Section 102.18 (1)(a), Stats., authorizes the department to issue decisions in worker's compensation cases by default. The court of appeals has affirmed the practice of LIRC and DILHR to issue decisions on a hearing at which only one party appears on the theory that the non-appearing respondent is in default. County of Juneau v. LIRC and Skalak, court of appeals case no. 84-1746, district IV unpublished decision (October 24, 1985). When the applicant is the non-appearing party, dismissal of the application with prejudice is an appropriate course. Auclair v. LIRC and Friendly Village, Inc., court of appeals case no. 83- 836, district III unpublished decision (May 22, 1984).

However, a non-appearing party may be entitled to relief in the form of further hearing if his or her failure to appear was the result of excusable neglect. Excusable neglect is that neglect that might have been the act of a reasonably prudent person under similar circumstances. Auclair, slip opinion at 3, and Hedtcke v. Sentry Ins. Co., 109 Wis. 2d 451, 468 (1982). Excusable neglect is not the same as neglect, carelessness or inattentiveness. Id.

For the purposes of determining whether to remand for hearing on a failure to appear issue, the commission assumes that statements offered by the non-appearing party are true, unless something in the record makes them appear inherently incredible. The next step is to consider whether, if believed, those statements establish that the failure to appear was from "excusable neglect" (that is, an act or omission that could have been made by a reasonably prudent person under similar circumstances.) If the statements, even if believed, do not meet that standard, remand is unnecessary: the commission simply denies further hearing.
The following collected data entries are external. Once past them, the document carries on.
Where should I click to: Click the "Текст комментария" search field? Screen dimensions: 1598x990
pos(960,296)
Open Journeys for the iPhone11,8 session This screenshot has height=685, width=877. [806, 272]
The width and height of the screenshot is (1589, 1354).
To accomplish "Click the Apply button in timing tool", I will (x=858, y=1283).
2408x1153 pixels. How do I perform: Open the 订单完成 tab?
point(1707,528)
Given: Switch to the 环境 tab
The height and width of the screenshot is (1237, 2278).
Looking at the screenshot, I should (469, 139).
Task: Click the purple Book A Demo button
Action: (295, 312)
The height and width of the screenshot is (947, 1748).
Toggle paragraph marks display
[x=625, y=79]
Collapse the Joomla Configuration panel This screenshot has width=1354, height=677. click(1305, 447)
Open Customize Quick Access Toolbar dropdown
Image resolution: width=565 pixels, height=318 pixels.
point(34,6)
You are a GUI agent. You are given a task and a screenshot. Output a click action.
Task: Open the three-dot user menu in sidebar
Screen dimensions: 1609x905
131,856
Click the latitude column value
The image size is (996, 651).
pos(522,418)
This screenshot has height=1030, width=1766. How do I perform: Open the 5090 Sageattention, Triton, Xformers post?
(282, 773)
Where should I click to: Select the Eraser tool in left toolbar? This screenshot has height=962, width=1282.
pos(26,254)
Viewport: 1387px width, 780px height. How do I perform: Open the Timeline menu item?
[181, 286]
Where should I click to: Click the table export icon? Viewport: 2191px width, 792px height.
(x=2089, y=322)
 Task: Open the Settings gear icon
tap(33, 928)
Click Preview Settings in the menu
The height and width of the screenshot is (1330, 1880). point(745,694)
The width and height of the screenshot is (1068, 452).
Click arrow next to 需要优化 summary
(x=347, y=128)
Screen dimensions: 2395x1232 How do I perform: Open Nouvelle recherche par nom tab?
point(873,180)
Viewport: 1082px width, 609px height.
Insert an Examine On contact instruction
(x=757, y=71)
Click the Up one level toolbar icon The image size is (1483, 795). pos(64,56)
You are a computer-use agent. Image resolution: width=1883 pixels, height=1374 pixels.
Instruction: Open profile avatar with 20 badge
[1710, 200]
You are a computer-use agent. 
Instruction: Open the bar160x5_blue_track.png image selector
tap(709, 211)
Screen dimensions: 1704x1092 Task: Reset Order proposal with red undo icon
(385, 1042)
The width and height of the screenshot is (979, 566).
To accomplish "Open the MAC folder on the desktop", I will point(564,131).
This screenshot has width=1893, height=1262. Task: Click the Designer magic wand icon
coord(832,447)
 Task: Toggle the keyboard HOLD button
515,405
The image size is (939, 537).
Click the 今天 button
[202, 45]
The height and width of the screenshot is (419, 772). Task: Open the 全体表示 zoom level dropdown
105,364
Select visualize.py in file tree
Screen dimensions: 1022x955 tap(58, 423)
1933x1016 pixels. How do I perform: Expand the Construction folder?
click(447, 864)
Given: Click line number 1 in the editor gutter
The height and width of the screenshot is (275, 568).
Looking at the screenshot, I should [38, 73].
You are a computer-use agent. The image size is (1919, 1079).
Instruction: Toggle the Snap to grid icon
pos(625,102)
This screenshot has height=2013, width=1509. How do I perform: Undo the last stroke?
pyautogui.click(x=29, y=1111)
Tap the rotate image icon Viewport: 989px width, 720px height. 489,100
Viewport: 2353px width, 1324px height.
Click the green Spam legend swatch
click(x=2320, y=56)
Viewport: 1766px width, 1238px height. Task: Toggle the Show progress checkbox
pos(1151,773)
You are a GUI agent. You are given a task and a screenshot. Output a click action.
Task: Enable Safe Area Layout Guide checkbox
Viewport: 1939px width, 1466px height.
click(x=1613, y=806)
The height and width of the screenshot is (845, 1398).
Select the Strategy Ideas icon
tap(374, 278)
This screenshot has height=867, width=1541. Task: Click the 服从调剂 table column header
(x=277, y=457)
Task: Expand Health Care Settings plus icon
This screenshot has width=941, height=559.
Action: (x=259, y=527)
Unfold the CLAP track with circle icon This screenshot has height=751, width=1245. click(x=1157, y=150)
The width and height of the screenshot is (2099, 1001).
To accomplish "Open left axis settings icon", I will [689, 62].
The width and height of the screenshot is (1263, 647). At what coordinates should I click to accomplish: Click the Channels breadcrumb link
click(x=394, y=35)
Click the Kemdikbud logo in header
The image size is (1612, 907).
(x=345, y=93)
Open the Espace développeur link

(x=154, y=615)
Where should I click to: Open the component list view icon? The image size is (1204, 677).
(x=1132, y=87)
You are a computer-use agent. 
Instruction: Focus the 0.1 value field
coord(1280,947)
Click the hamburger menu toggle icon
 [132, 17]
If the alleged facts do show excusable neglect, the commission may either remand for a hearing to test whether the facts actually are as alleged or simply remand for testimony on the merits.

In this case, the commission notes that the information submitted by the respondent does not contradict the information submitted by the applicant. The applicant does not allege she was not allowed to make phone calls while in the Outagamie County jail. Rather, she claims it was futile to try to arrange a postponement by a collect telephone call.

The commission must disagree. The applicant was allowed to make telephone calls as early as 8 a.m. on April 8, 1996. Her hearing was not until 2 p.m. The commission acknowledges that the applicant may have been understandably disoriented while incarcerated. Nonetheless, it concludes that a reasonably prudent person under similar circumstances would have attempted to contact the department to arrange a postponement or called someone who could contact the department for her. It may be that her collect telephone calls would not have been accepted. However, her failure to try does not constitute "excusable neglect."

In addition, the commission notes that the applicant was arrested on an outstanding warrant. An arrest on an outstanding warrant, while perhaps not certain, is certainly foreseeable. Therefore, the commission concludes that the applicant's arrest on an outstanding warrant was not itself the result of excusable neglect, separate and apart from her failure to attempt to request a postponement upon her arrest.